**Activity:** Set down, exactly and with no pictures, the line that contains "Collapse the Pricing filter section" and all lines after it in the listing.

**Information given:**
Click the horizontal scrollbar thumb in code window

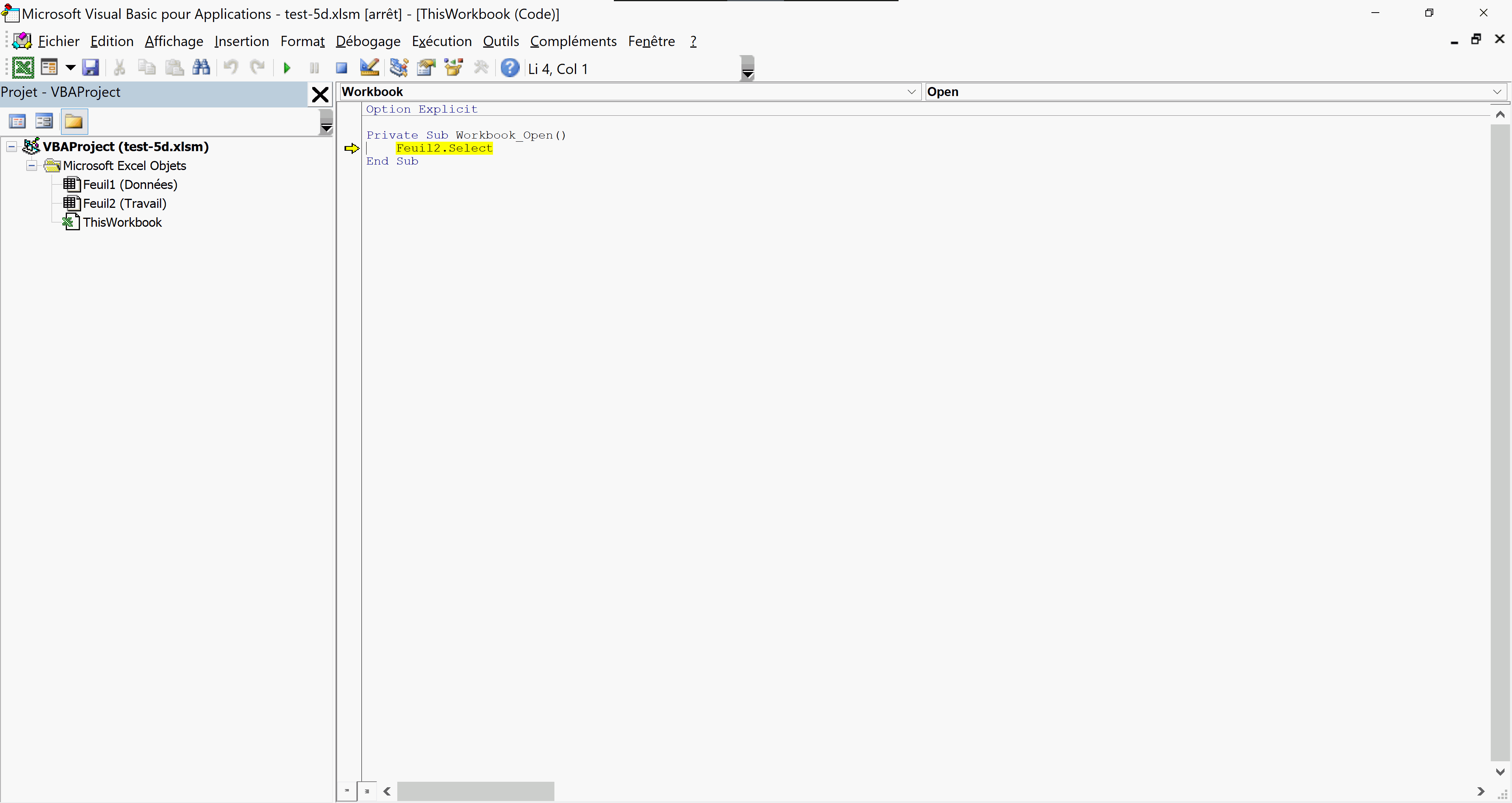475,791
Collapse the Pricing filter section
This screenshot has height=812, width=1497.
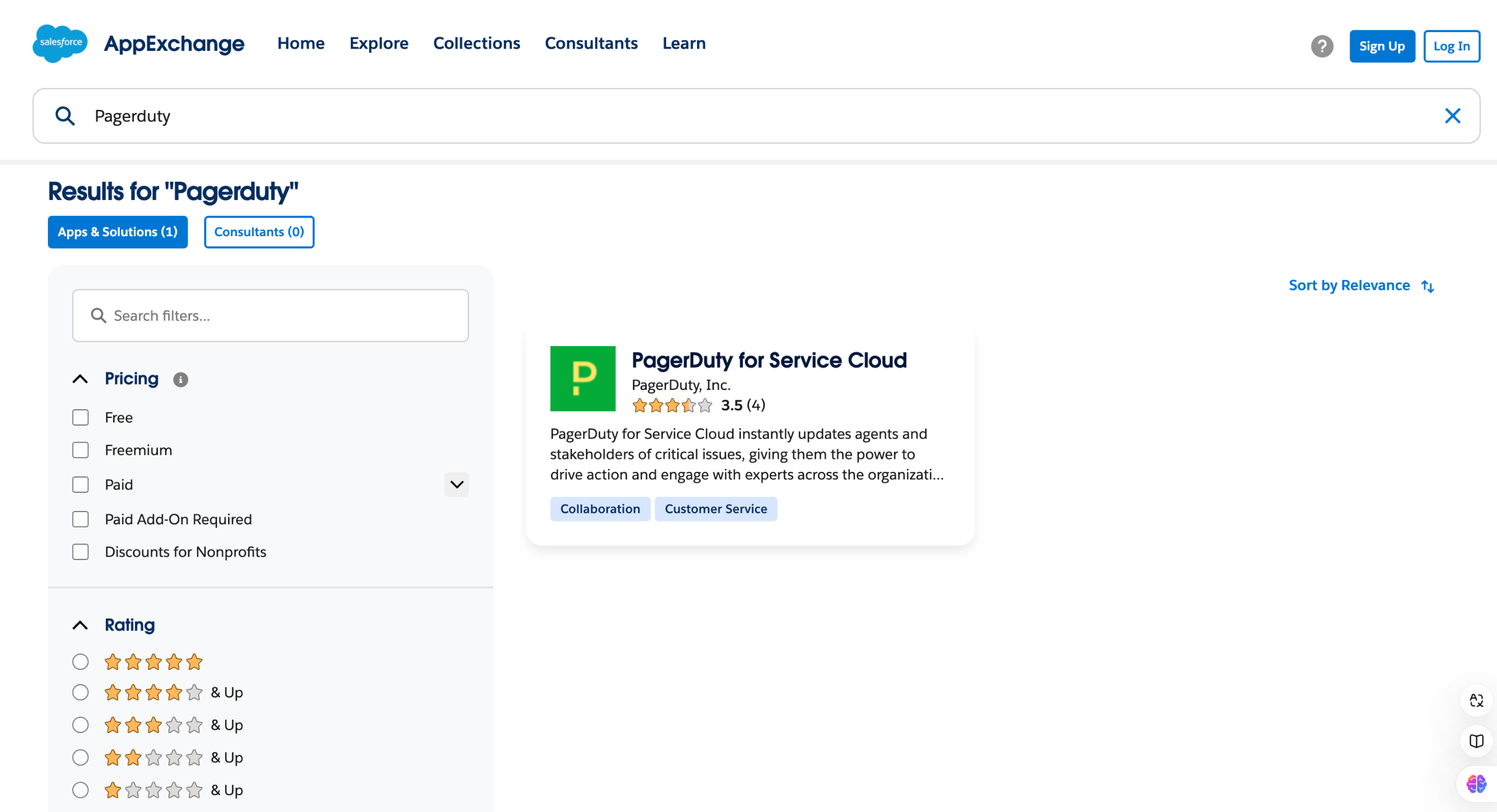[80, 379]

**Exercise output:**
Collapse the Pricing filter section
This screenshot has height=812, width=1497.
[80, 379]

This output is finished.